8. SMF Network Services

Version 0.7, 2008-Apr-29

Network configuration is currently scattered across several SMF services:

The last two in particular are not well-defined, and are essentially catch-alls for random bits of network configuration.

In NWAM Phase 1, a large portion of the network/service service will be eliminated, and the behavior of the network/physical legacy (:default) and NWAM (:nwam) instances will be clarified.

8.1 SMF Service Model

The NWAM Architecture discussed the elimination of all four of the SMF services listed above. After some implementation experience, and with delivery targets in mind, we have narrowed down the scope for Phase 1 to only eliminate network/service. (The external architecture document linked above is meant to be informative, not normative for this project.)

8.1.1 svc:/network/loopback

Elimination of this service will be considered when all network configuration is unified under SMF; at that time, it is likely the loopback interfaces will be represented as instances of the IP service, in the same way as other IP interfaces.

8.1.2 svc:/network/physical

Implementation experience from NWAM Phase 0 indicates that keeping this service, with separate instances for NWAM vs. Legacy mode, is a reasonable design. Doing so prevents disruption to the (many) services that depend on network/physical; switching between legacy and NWAM does not affect those dependencies, either, as the dependencies are generally on the service itself, not a specific instance; having either instance online thus satisfies the dependency.

8.1.3 svc:/network/initial

Elimination of this service is not directly related to the NWAM phase 1 work; and in fact, other projects are currently working on removing at least parts of the network/initial functionality. A future phase of NWAM may address completely cleaning up this service, but NWAM phase 1 will not change it.

8.1.4 svc:/network/service

Completely eliminating this service would be difficult, as many other services have dependencies on it. This work will be postponed until a more comprehensive re-work of the network-related SMF services can be performed. However, this service will be modified in NWAM Phase 1.
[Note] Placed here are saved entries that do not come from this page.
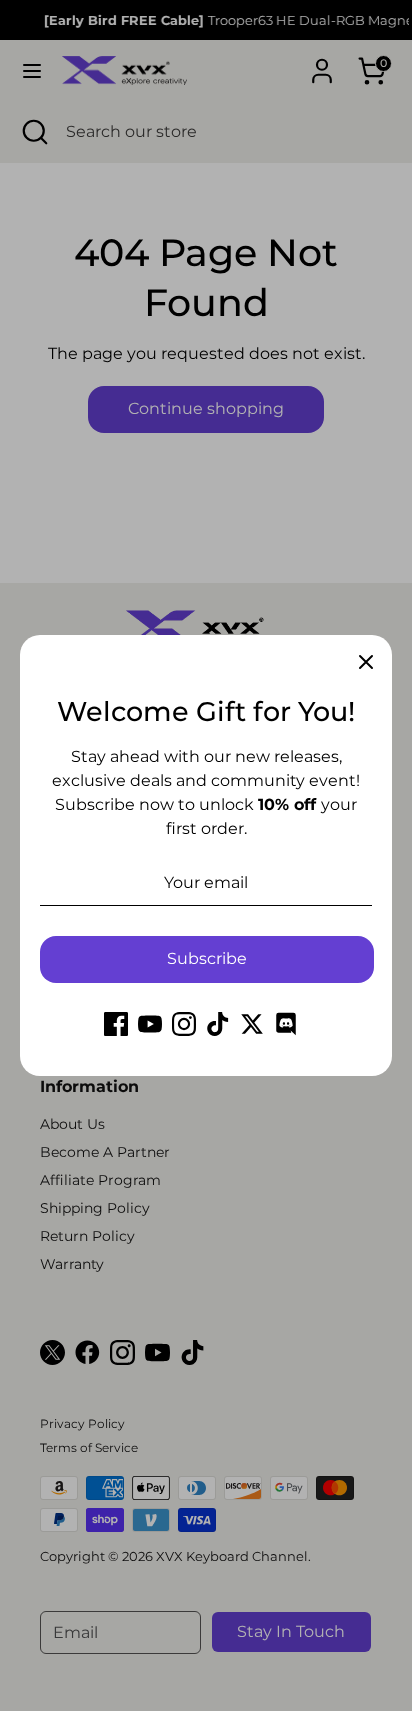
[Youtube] (150, 1024)
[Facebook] (116, 1024)
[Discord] (286, 1024)
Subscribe (207, 958)
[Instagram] (184, 1024)
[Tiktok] (218, 1024)
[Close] (366, 661)
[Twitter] (252, 1024)
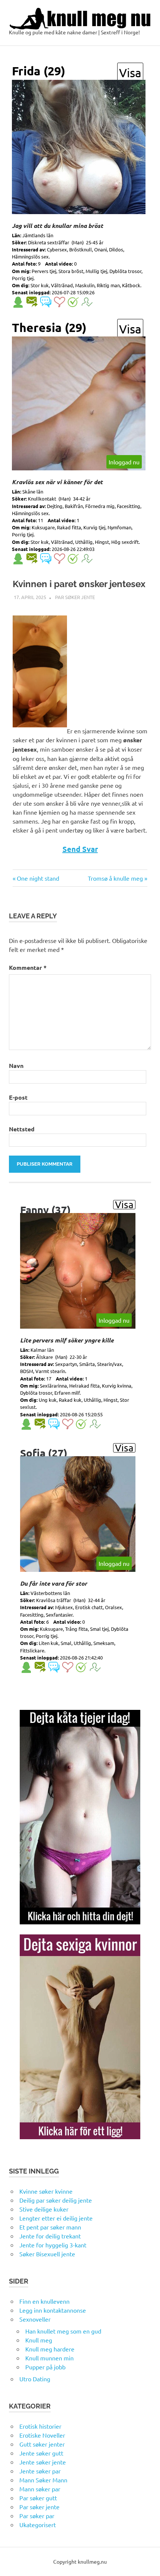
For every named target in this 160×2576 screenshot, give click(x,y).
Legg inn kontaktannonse (52, 2310)
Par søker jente (75, 597)
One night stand (37, 878)
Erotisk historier (40, 2426)
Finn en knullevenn (44, 2301)
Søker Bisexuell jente (47, 2253)
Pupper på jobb (45, 2366)
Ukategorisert (37, 2524)
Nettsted (22, 1129)
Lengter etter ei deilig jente (56, 2218)
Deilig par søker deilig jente (55, 2200)
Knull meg (38, 2340)
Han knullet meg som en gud (63, 2331)
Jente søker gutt (41, 2453)
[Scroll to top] (146, 2562)
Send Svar (80, 849)
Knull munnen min (49, 2358)
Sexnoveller (35, 2319)
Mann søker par (39, 2488)
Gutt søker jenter (42, 2444)
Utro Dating (34, 2378)
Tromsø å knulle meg (115, 878)
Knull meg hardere (49, 2349)
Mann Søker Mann (43, 2479)
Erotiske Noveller (42, 2435)
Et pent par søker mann (50, 2227)
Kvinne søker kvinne (46, 2191)
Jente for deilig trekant (50, 2236)
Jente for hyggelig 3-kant (52, 2244)
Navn (16, 1065)
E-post (18, 1097)
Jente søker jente (42, 2462)
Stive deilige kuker (43, 2209)
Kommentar (28, 967)
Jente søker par (40, 2471)
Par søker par (36, 2515)
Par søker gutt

It currently performs three tasks:

  1. Resetting of the netmask and broadcast address, in case new information is available from NIS.
  2. Updating /etc/resolv.conf and /etc/nsswitch.conf with DNS info received from a DHCP server.
  3. Loading IPQoS configuration information.
Tasks one and three will be split off into separate services, network/netmask and network/ipqos. Modularity of this sort allows more appropriate dependencies to be established, and provides more flexibility for different network policy engines to manage service configuration. It also eases the transition to more dynamic network configuration, as it makes it possible to restart/refresh specific services as needed, without having to worry about side effects caused by a miscellaneous assortment of tasks being jumbled together. The new services will each have a subset of network/service's current set of dependencies; network/netmask will depend on the nis services and network/initial, while network/ipqos will depend on network/initial and the filesystem services.
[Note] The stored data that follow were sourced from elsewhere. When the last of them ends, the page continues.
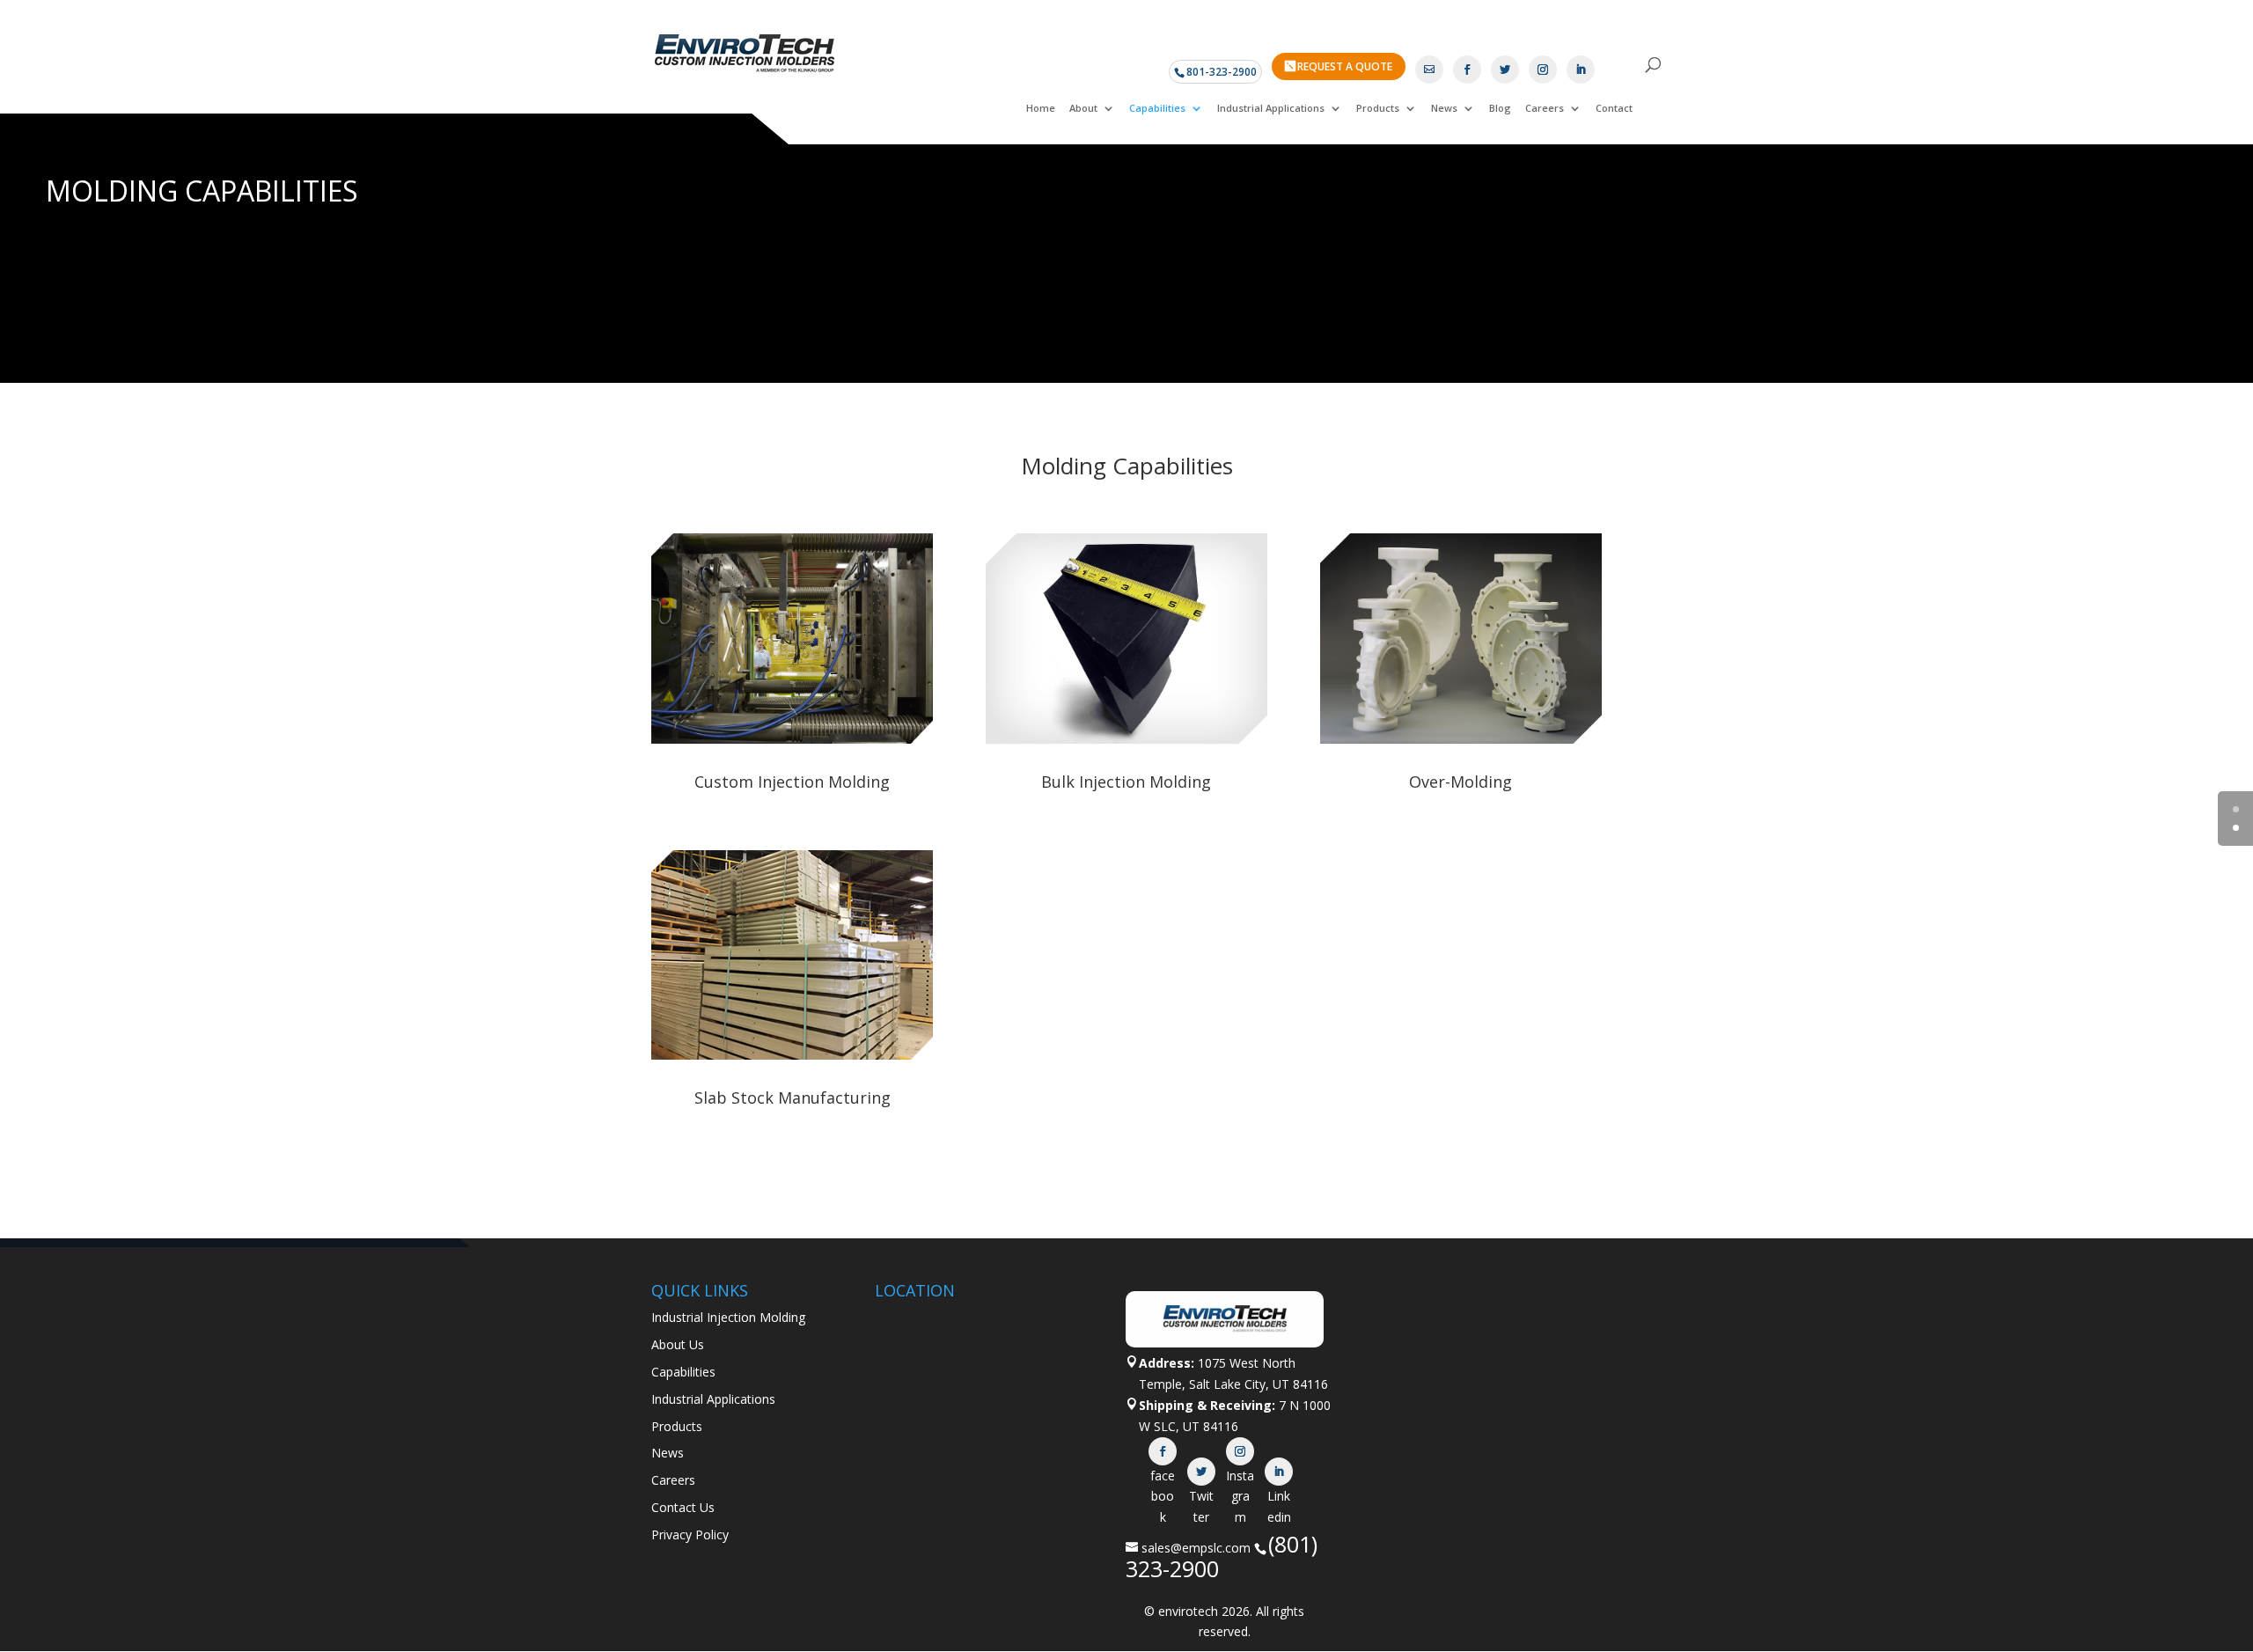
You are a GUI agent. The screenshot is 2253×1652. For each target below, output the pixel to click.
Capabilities (1157, 108)
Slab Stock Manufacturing (792, 1097)
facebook (1163, 1451)
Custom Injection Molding (792, 781)
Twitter (1201, 1471)
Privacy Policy (690, 1534)
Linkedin (1279, 1471)
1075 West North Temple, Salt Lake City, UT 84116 (1233, 1373)
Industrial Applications (1271, 108)
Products (1377, 108)
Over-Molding (1460, 781)
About (1083, 108)
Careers (1544, 108)
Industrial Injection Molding (728, 1317)
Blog (1500, 108)
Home (1040, 108)
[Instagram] (1543, 69)
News (1444, 108)
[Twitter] (1505, 69)
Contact (1614, 108)
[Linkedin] (1581, 69)
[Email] (1429, 69)
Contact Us (683, 1507)
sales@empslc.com (1196, 1547)
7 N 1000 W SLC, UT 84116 (1235, 1416)
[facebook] (1467, 69)
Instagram (1240, 1451)
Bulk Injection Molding (1126, 781)
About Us (677, 1344)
The service will continue to perform task two, but only for the non-NWAM case (i.e. network/physical:default is enabled, rather than network/physical:nwam). When NWAM is enabled, the nwam service will handle task two, as described in section 8.1.4.1. This distinction is necessary to avoid conflicts when NWAM is controlling network configuration; conflicts can occur because NWAM allows the network configuration to change dynamically, and thus potentially receive new DHCP leases, from different servers. This then requires that the DNS information stored in resolv.conf and nsswitch.conf be updated more often than during the boot sequence, which is typically the only time when network/service would be enabled.

The distinction between the non-NWAM and NWAM cases will be managed with a simple check at the beginning of the network/service start method, which will return success immediately if network/physical:nwam is online.

8.1.4.1 Updating /etc files with DNS Information

As explained above, given the dynamic configuration made possible by NWAM, updates to /etc/resolv.conf and /etc/nsswitch.conf need to happen more dynamically as well. The code to perform those updates currently exists in a script that 1) is generally executed only during boot and 2) performs other work that isn't necessary or even desirable at the same time the file updates are needed; obviously, some changes need to be made.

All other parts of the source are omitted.